Welcome to the city of energy. A place that celebrates its 175-year history in full municipal color.
Displays like this cost Batavia $35,000 to put on and the recession has claimed about a third of their private sector-only funding.
"Ask any adult what memories they have from their childhood and some people will tell you about Christmas or Easter or whatever, everybody will tell you about Fourth of July fireworks," said Roger Breisch, Batavia Fireworks Committee.
The chair of the fireworks committee needs $10,000 for an event that attracts 50,000 every 4th of July. So a Facebook group has been set up to solicit donations under a 5-5-5 plan -- get five people to talk about the fireworks for five minutes and donate five dollars, online.
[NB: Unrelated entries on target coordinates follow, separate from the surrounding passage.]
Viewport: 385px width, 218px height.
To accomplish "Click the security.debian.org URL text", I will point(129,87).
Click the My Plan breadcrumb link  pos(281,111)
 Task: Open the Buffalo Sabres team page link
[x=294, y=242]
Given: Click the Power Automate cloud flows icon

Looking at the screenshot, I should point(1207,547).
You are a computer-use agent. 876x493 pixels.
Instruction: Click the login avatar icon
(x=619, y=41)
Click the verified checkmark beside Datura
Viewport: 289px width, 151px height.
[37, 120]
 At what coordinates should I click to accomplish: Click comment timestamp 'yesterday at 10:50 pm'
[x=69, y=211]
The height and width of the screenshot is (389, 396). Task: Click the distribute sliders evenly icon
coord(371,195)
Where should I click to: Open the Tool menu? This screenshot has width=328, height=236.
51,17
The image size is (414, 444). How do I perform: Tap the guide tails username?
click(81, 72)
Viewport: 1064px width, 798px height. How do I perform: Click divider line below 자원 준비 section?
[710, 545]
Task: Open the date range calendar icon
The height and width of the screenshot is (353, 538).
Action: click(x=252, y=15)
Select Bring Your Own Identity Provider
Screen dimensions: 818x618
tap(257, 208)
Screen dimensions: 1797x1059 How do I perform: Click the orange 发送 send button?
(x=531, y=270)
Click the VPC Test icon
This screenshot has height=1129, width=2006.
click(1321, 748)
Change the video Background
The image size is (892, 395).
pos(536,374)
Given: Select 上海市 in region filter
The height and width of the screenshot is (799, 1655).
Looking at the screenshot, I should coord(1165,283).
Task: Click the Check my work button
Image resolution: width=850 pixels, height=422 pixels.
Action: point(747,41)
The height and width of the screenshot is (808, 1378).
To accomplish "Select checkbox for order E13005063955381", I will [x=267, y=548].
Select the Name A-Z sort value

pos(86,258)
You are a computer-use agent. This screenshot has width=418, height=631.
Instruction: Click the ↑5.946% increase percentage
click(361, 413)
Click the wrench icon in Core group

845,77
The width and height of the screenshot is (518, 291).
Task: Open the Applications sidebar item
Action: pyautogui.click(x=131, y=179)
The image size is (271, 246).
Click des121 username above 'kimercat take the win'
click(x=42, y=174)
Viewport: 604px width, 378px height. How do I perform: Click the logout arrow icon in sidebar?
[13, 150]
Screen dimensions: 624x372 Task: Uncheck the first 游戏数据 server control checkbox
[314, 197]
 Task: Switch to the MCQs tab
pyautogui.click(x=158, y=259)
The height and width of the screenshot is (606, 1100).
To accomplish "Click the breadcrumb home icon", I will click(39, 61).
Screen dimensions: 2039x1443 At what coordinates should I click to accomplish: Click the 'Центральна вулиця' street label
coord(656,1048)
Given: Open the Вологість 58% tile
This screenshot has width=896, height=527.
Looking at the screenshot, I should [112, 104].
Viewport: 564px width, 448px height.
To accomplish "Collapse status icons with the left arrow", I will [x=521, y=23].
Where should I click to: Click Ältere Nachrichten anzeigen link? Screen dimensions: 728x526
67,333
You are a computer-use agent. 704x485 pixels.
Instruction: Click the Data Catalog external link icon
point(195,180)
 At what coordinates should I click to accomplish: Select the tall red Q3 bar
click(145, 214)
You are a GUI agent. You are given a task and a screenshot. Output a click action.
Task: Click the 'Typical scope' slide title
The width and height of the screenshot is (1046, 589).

"This is a community run show and it has been for 20 years we are proud of what we have got if they can make a donation great, if they can't please just send it on to five of their friends," said Austin Dempsey, volunteer.
Five dollars for the comfort of a tradition and at the Batavia creamery, where they're dishing out comfort food and a portion of future sales to the cause -- it is clear that the annual event is a tie that binds.
"First time I saw it I was surprised. I have seen Chicago fireworks. These aren't nearly compared to that but it was surprisingly big," said Kirk Jansons, Batavia Creamery.
A notion that most business owners we talked to ignore, they admit at their own peril.
"I think it is hard to ask the business owners for donations at this time for donations but it could be possible, it could be possible," said Bernadette Thomas, Elan Hair Salon.
"It is the United States of America and it is its birthday. People love it," said Breisch.
They sure do. And people donating $100 on Facebook will get an embroidered U.S. flag. But economic trouble has forced nearby North Aurora to give up their 4th of July fireworks.
Illinois 14th District congressman Bill Foster tells ABC7 he'll work with affected mayors in the area to ensure "families of the Fox Valley have an enjoyable 4th of July."